Le « droit international » existe-t-il ?

par Brutus
mercredi 15 novembre 2023

Qu'il s'agisse de la guerre en Ukraine ou du génocide en train d'être perpétré à Gaza, les dirigeants des pays membres de l'OTAN et leurs porte-paroles médiatiques omniprésents se gargarisent avec la notion de "droit international" pour condamner les uns et justifier l'action des autres, sans indiquer quelle institution est garante de ce "droit", ni quelle proportion de la population mondiale lui accorde une légitimité. La position ambiguë et l'impuissance de la cour Pénale Internationale sur la tragédie qui se déroule au Moyen-Orient montre hélas la vacuité de cette référence.

La Cour pénale internationale (CPI) a annoncé qu'elle ouvrait une enquête sur les crimes de guerre perpétrés par Israël contre Gaza depuis le 7 octobre.

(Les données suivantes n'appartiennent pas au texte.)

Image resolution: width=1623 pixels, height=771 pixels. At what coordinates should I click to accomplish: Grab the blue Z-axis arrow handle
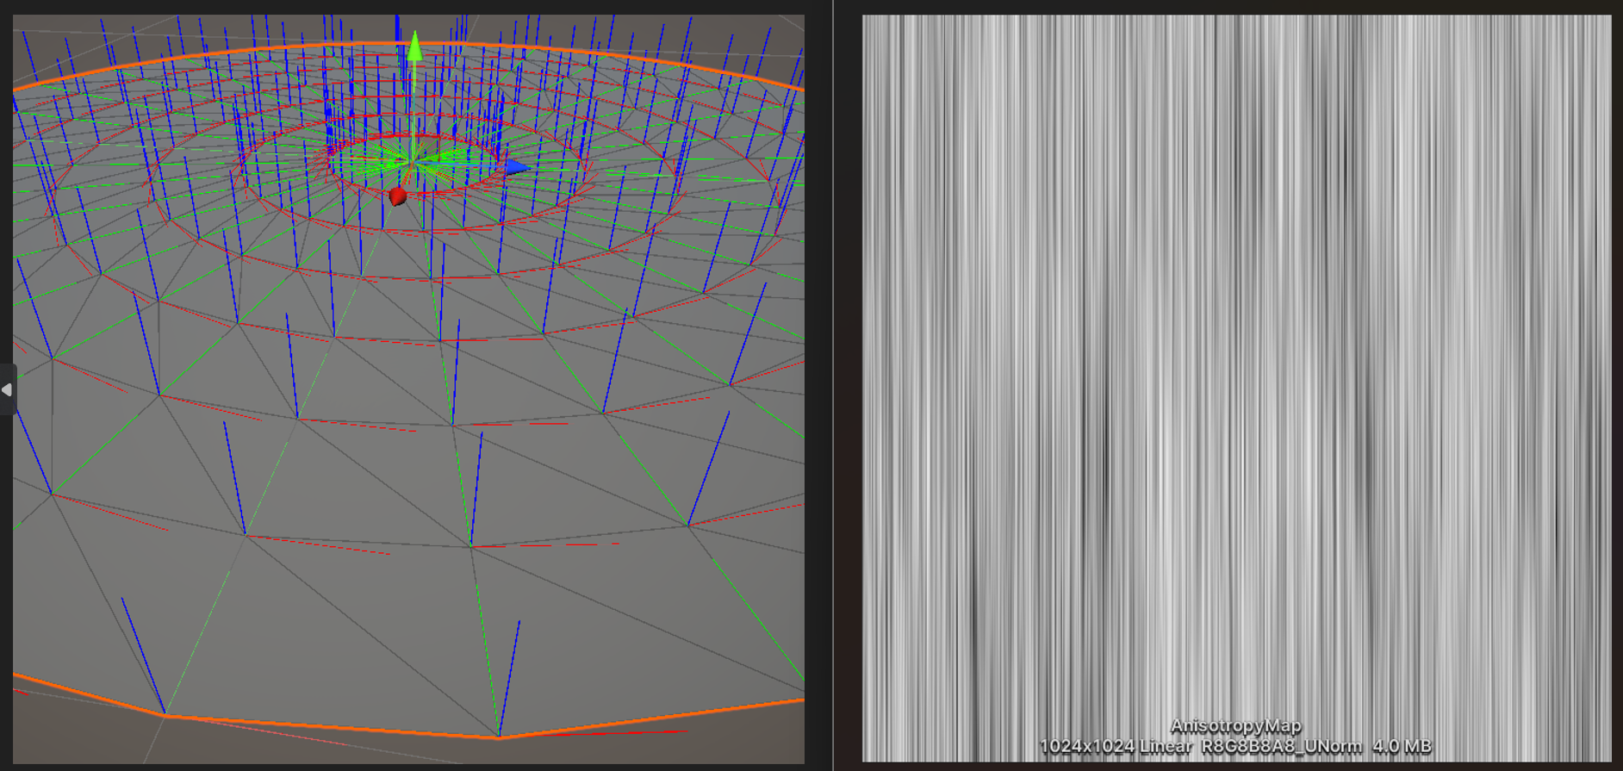coord(516,167)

Après sa visite à Rafah le 29 octobre, le procureur de la CPI, M. Karim Khan, a déclaré que ce qui se passait dans la bande de Gaza ne pouvait être accepté et qu'il espérait entrer à Gaza dans les prochains jours. Il a confirmé que les Gazaouis enduraient des « souffrances inimaginables », il a qualifié d’"intenable" la situation des familles innocentes piégées dans un enfer dont elles ne peuvent pas s'échapper, et il a souligné la nécessité de protéger les civils conformément au "droit international" (sic). Il a appelé Israël à respecter ce fameux "droit international", et il a rappelé que les infrastructures civiles – à savoir les maisons, les mosquées, les églises, les écoles et les hôpitaux – ne pouvaient pas être des cibles en vertu du "droit international humanitaire" (resic). En plus, il a demandé à Israël de ne pas retarder l'entrée de l'aide sanitaire dans la bande de Gaza, en précisant que le blocage de l'aide humanitaire constituait aussi un crime dans celui qui a provoqué cette catastrophe humanitaire sans précédent.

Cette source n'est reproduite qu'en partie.